**EXERCISE:** Lower down are entries containing pictures. Copy exactly, without those pictures, the lines from the line with "Viewport: 967px width, 726px" through the line with "This screenshot has width=920, height=518.".
Top of MATERIAL FOR THIS EXERCISE
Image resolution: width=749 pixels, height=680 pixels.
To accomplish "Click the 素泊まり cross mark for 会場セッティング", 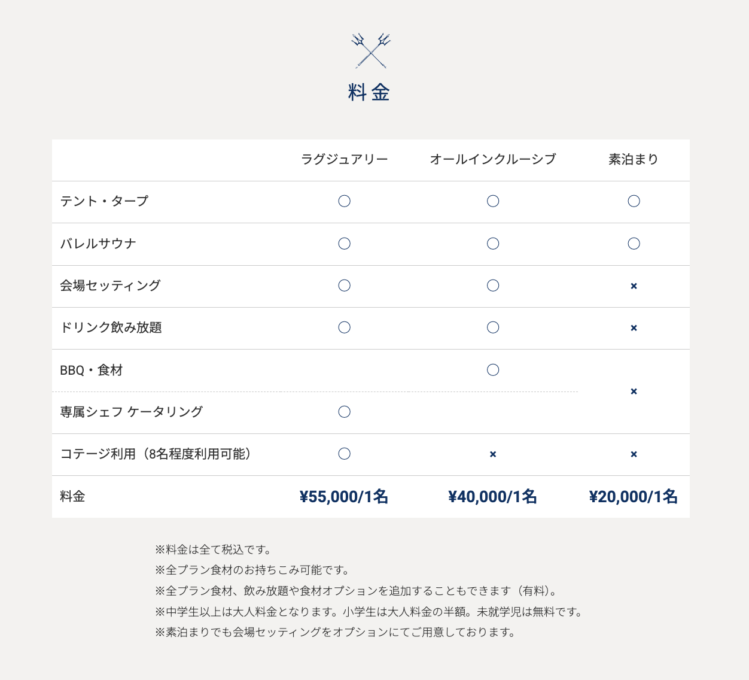I will click(x=633, y=286).
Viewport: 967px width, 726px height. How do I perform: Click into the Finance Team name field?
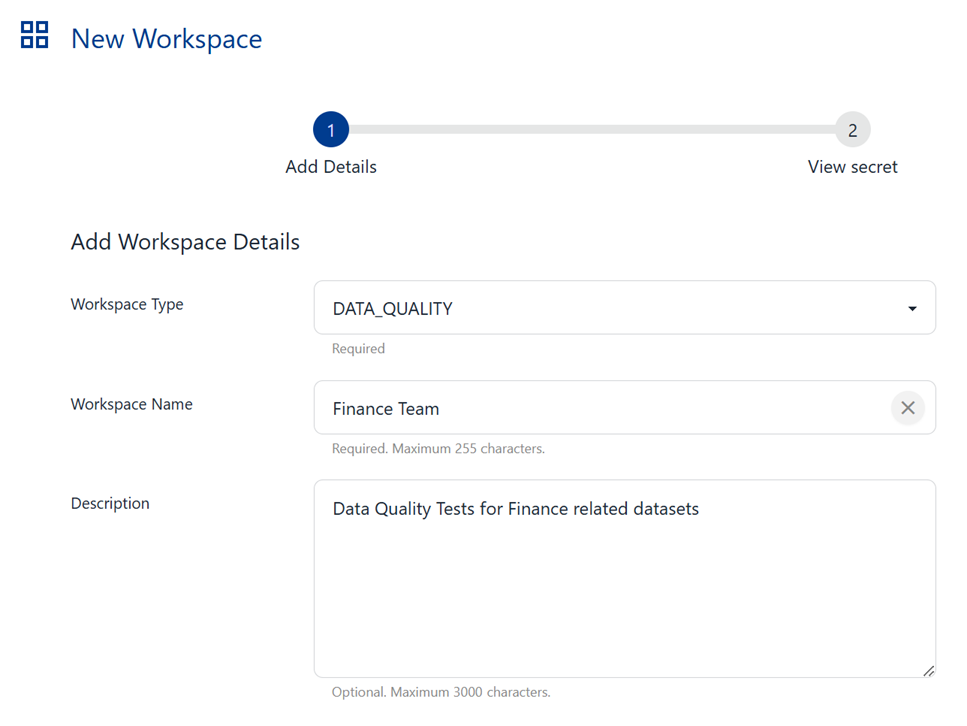[x=600, y=408]
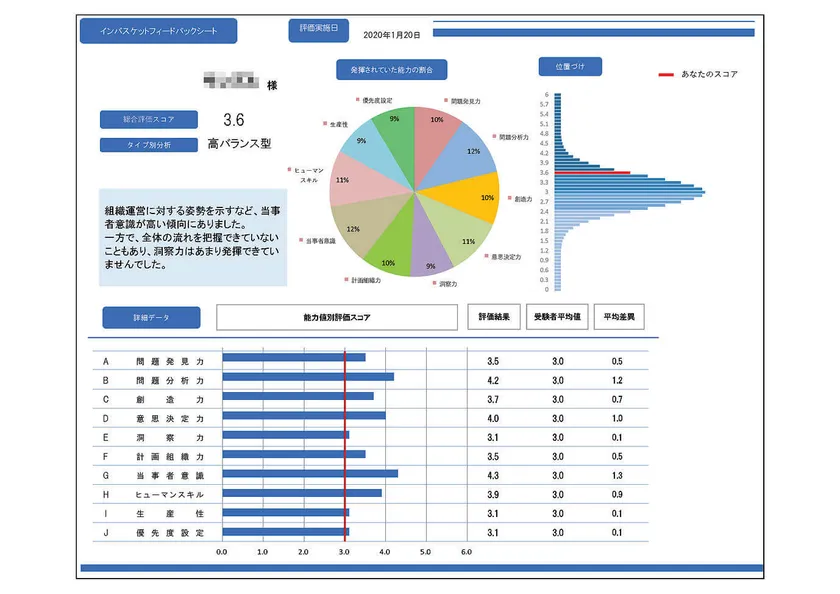Click the red あなたのスコア legend marker

pyautogui.click(x=666, y=74)
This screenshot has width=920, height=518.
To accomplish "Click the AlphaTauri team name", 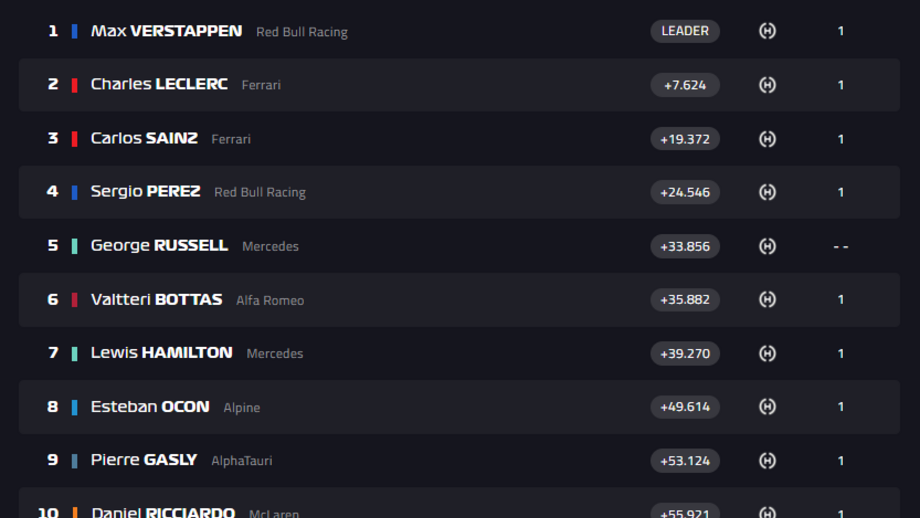I will [x=242, y=461].
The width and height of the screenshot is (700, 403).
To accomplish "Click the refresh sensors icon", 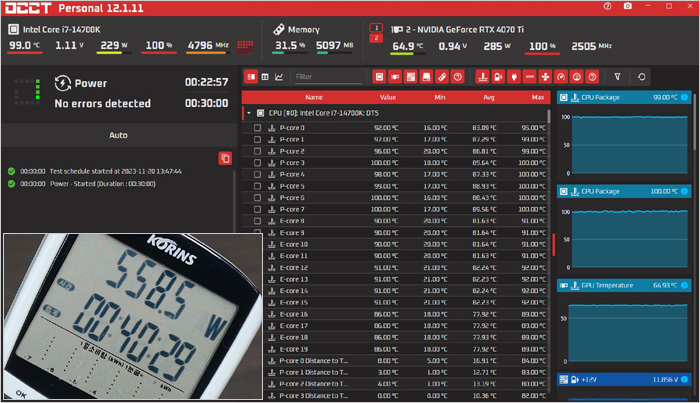I will pos(641,76).
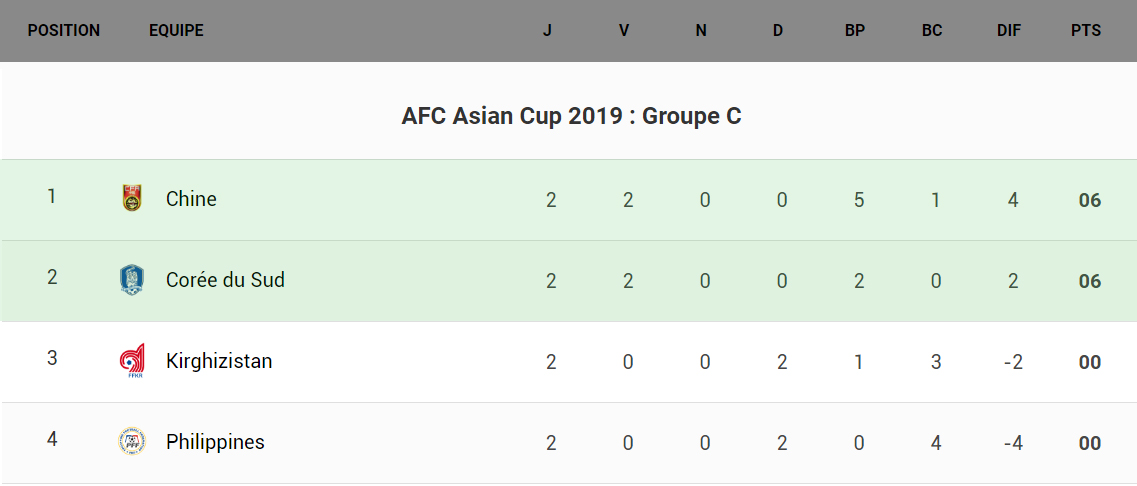Screen dimensions: 1137x486
Task: Click Kirghizistan's -2 goal difference value
Action: point(1013,362)
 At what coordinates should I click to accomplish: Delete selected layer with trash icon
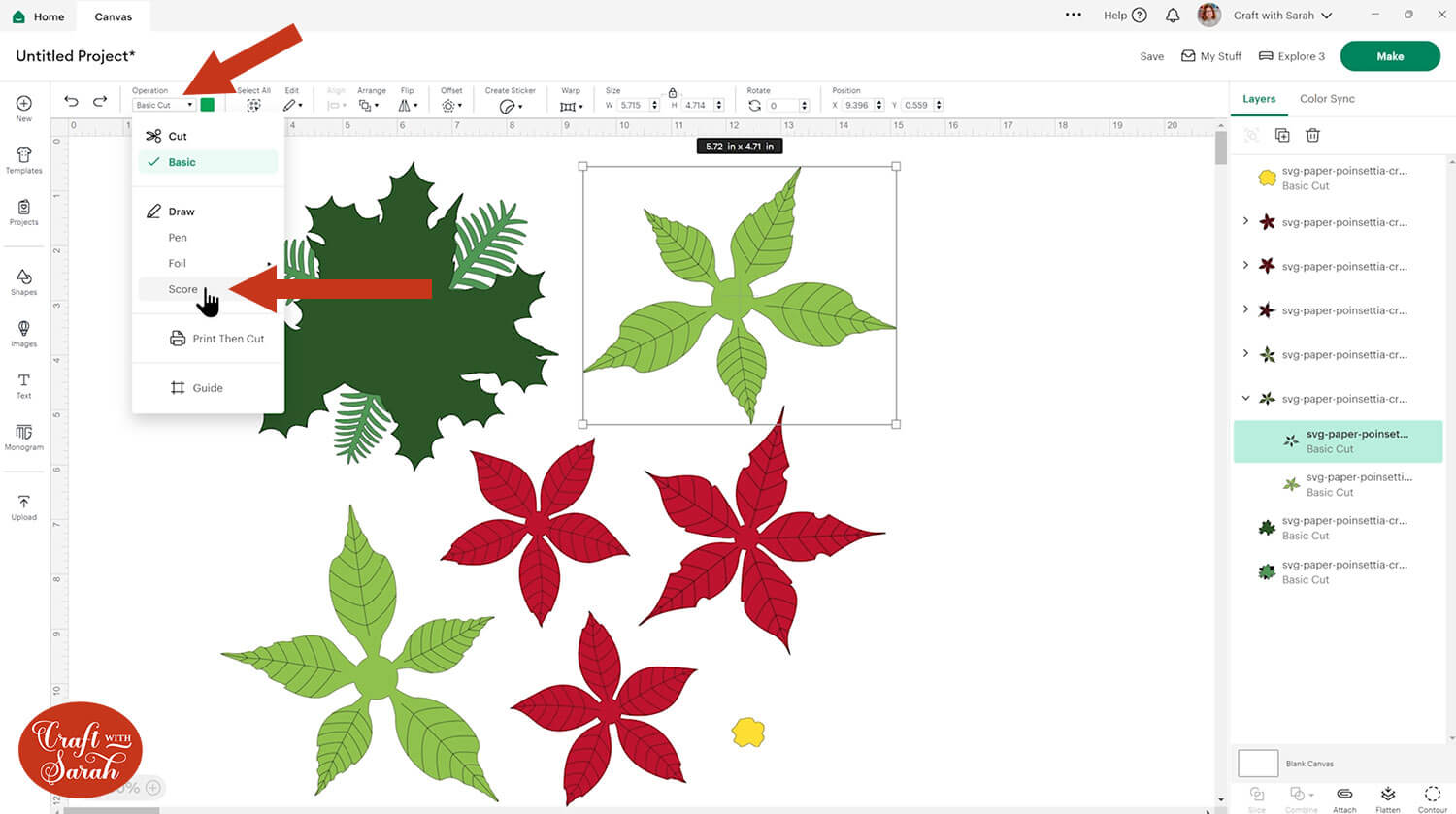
Bottom of MATERIAL FOR THIS EXERCISE
**RESPONSE BELOW:**
Viewport: 967px width, 726px height. How do I perform: Click into the Finance Team name field?
[x=600, y=408]
Click the red あなたのスコア legend marker

pyautogui.click(x=666, y=74)
This screenshot has width=920, height=518.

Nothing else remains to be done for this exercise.